Test Automation is basically getting rid of repetitive manual tests and substituting or replacing them with systematic programs using automation tools (Qu, Cohen and Rothermel 2008). It is a series of software programs essential for validating test outputs against specified or particular test conditions. In simple terms, automated software testing is regarded as the best means of executing repetitive test cases using software tools that have the capacity of controlling test executions (Antoniol, Di Penta and Harman, 2011). Automated testing has been found to shorten development cycles, get rid of cumbersome repetitive tasks and more importantly, improve software quality. The success of Test Automation process is wholly based on identifying automation tools rightly and appropriately. Software testing in software development is demanding and thus requires persistence and patience (Tappenden and Miller, 2009). The process is mainly aimed at assessing and determining quality of a software, which is accomplished by using a software that has test cases that are applicable in order to verify whether the proposed software requirement are being met or not.
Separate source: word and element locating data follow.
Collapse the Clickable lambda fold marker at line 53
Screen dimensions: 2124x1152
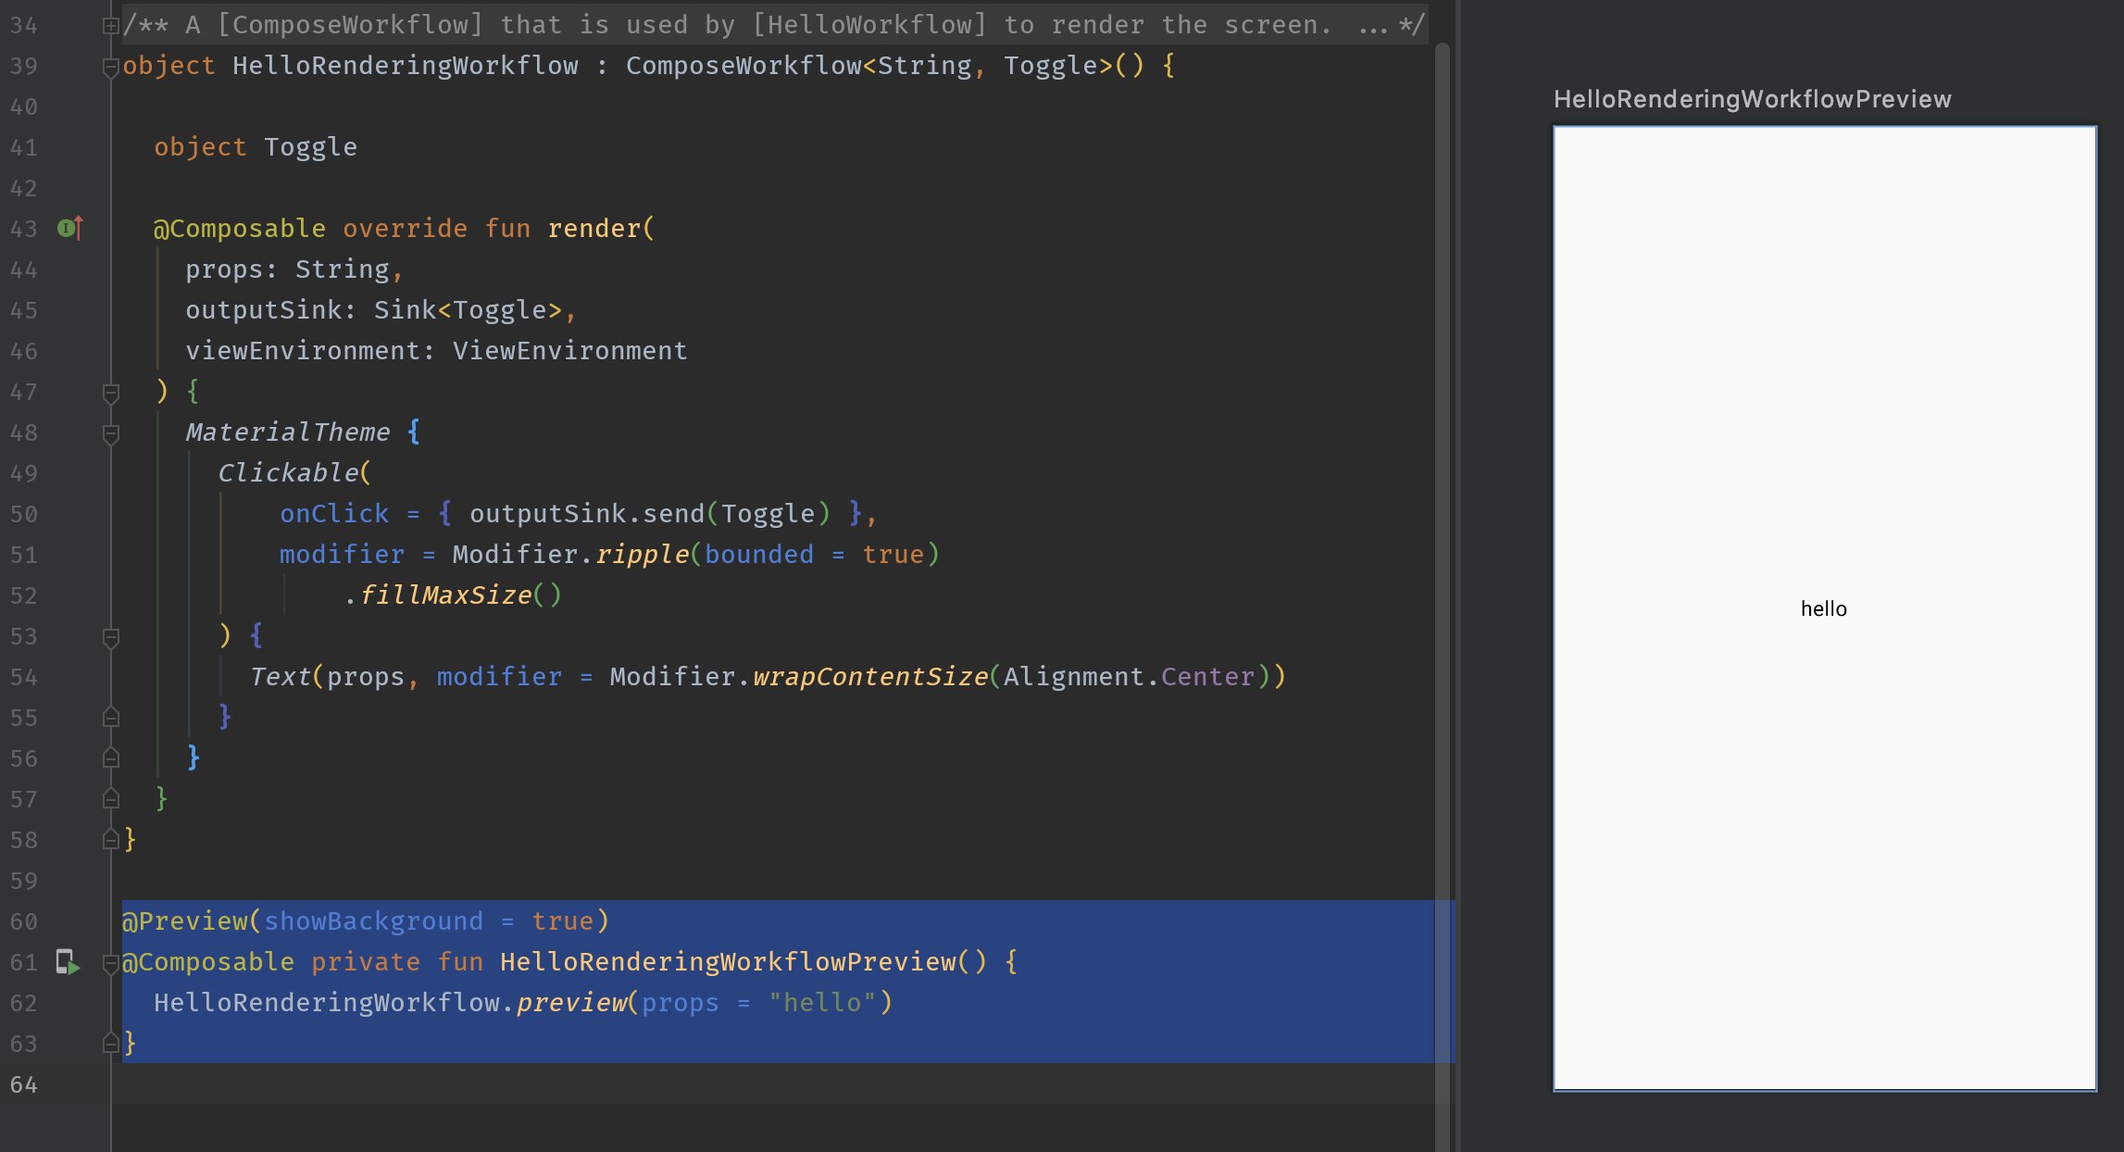click(110, 637)
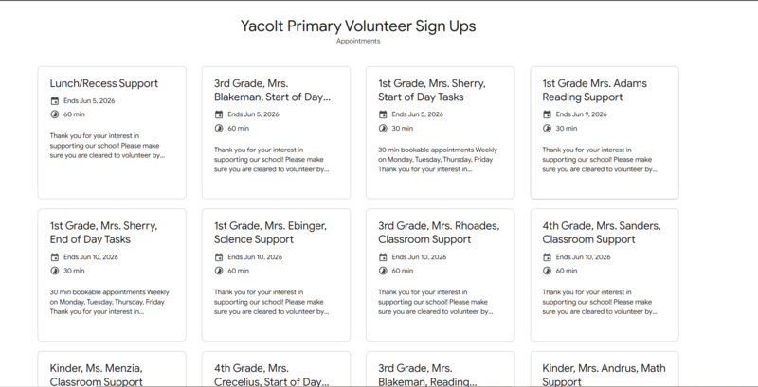758x387 pixels.
Task: Click calendar icon in Lunch/Recess Support card
Action: [x=55, y=100]
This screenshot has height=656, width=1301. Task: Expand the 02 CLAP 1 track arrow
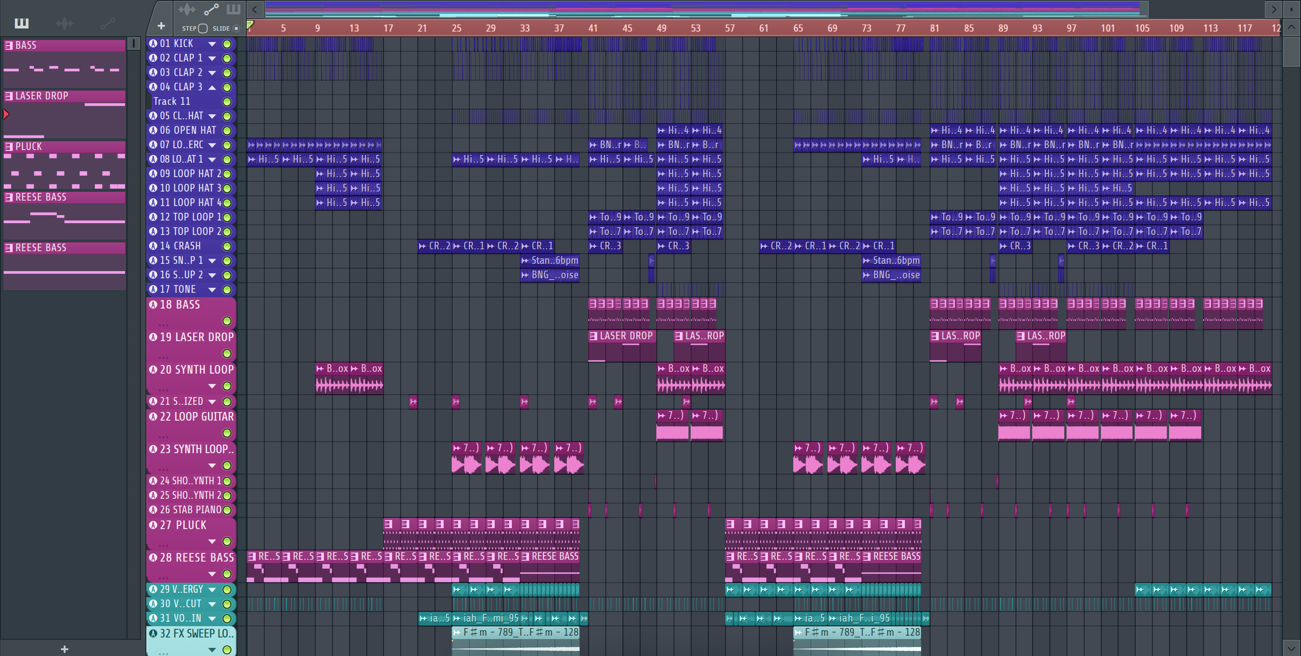(212, 59)
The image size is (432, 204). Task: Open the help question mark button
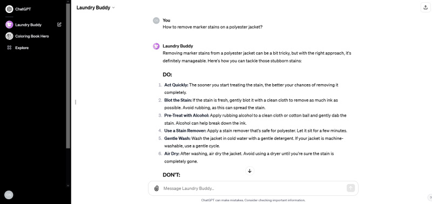[430, 198]
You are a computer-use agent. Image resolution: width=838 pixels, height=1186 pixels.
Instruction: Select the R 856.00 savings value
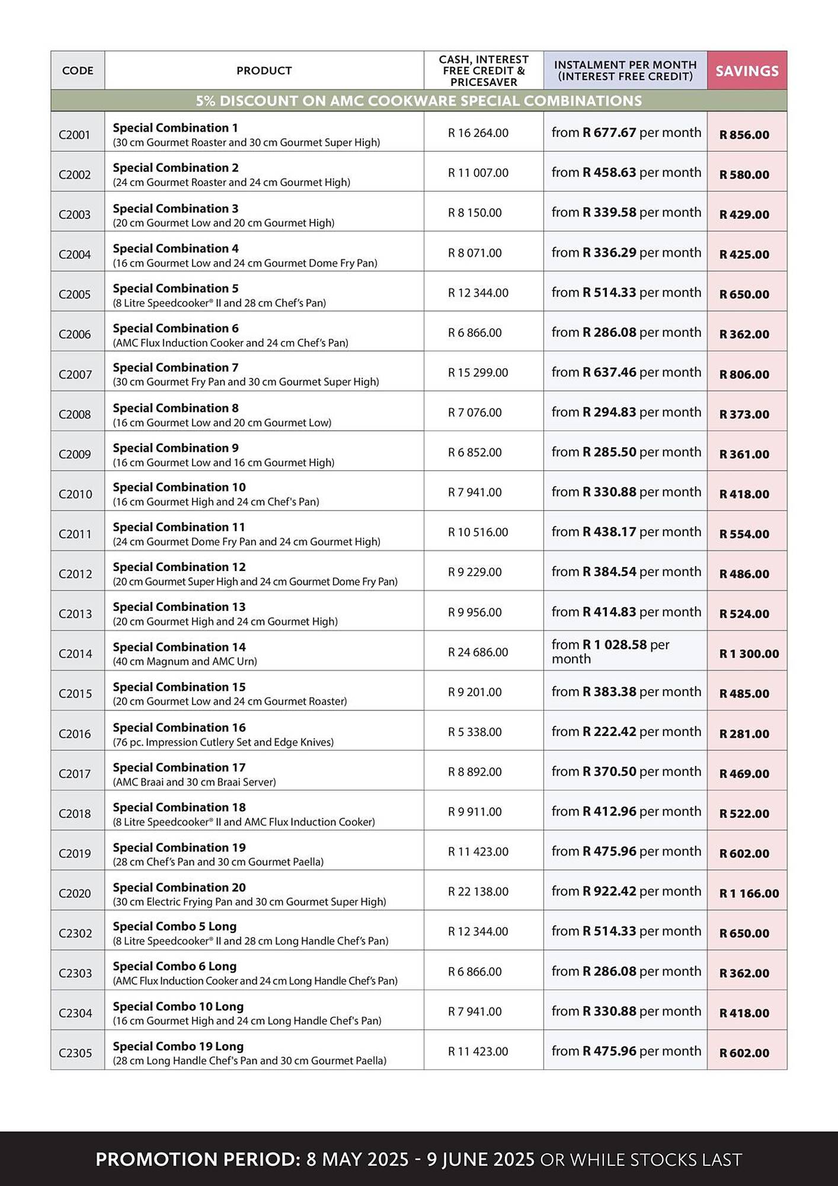click(x=744, y=135)
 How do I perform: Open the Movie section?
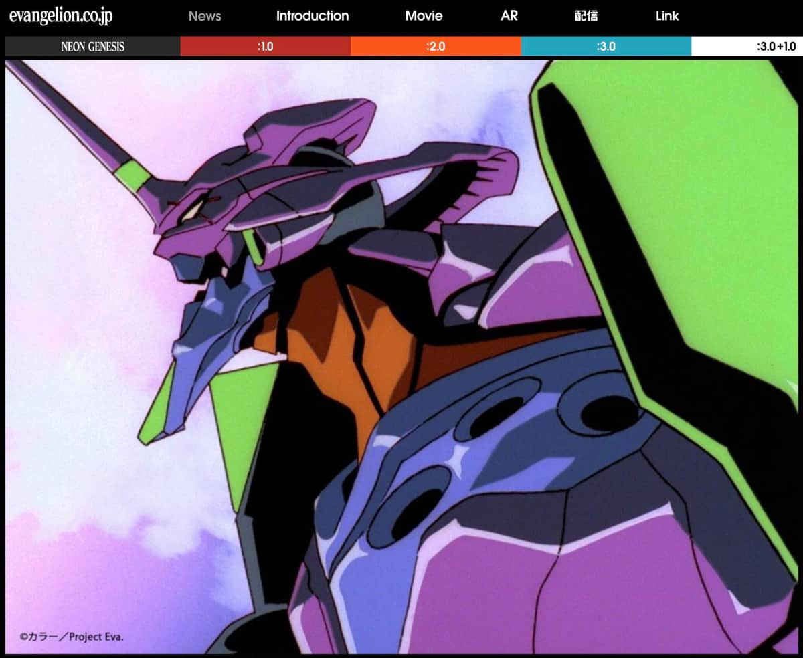pos(424,16)
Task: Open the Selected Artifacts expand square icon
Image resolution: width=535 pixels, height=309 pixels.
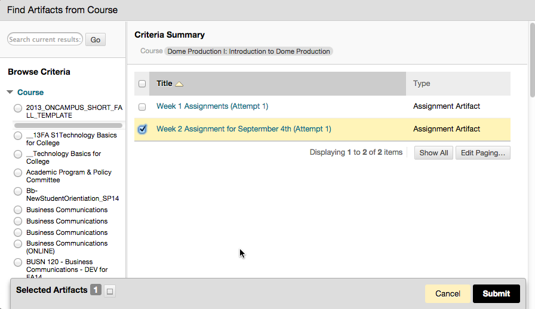Action: point(110,291)
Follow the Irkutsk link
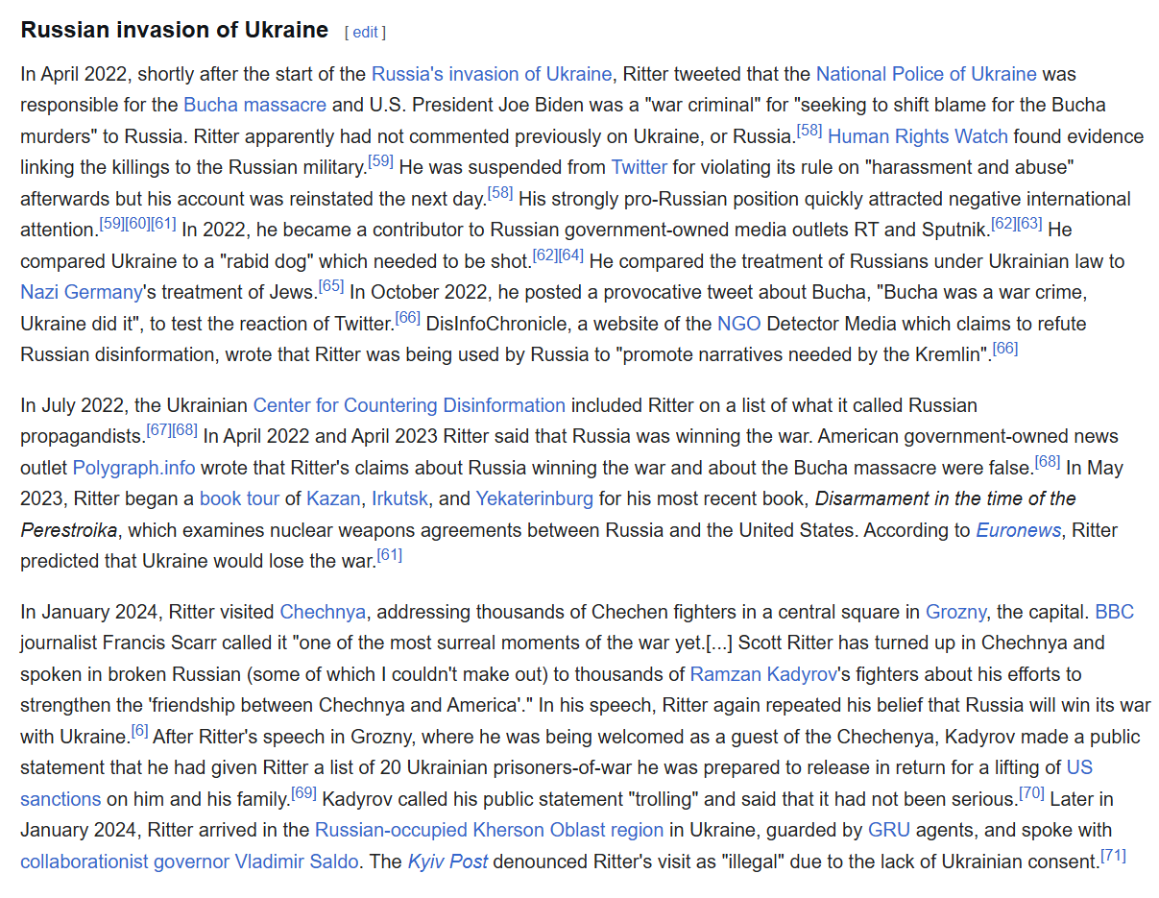 pyautogui.click(x=401, y=498)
Automated testing is a fundamentally important feature of software engineering however, it is an easily forgotten practice particularly due to the current fast-paced culture of Website app development. By thoroughly and efficiently software applications is vitally important for any software development company as it helps in retaining existing customers as well as attracting new ones (Qu, Cohen and Rothermel 2008). Through software testing, the reliability of the application is defined and some experts have established that approximately 50 % of the budget for software development used to finance the testing process. It is a labor intensive and expensive process thus reducing human testing is highly recommended. Automated software testing is virtually essential given the fact that errors are inadvertently introduced into the software during design and development processes (Papadakis and Malevris, 2010). Due to increased software demands software applications have become more sophisticated and complex and thus there are more and extended lines of codes, which on the other hand require thorough and effective testing to establish their authenticity.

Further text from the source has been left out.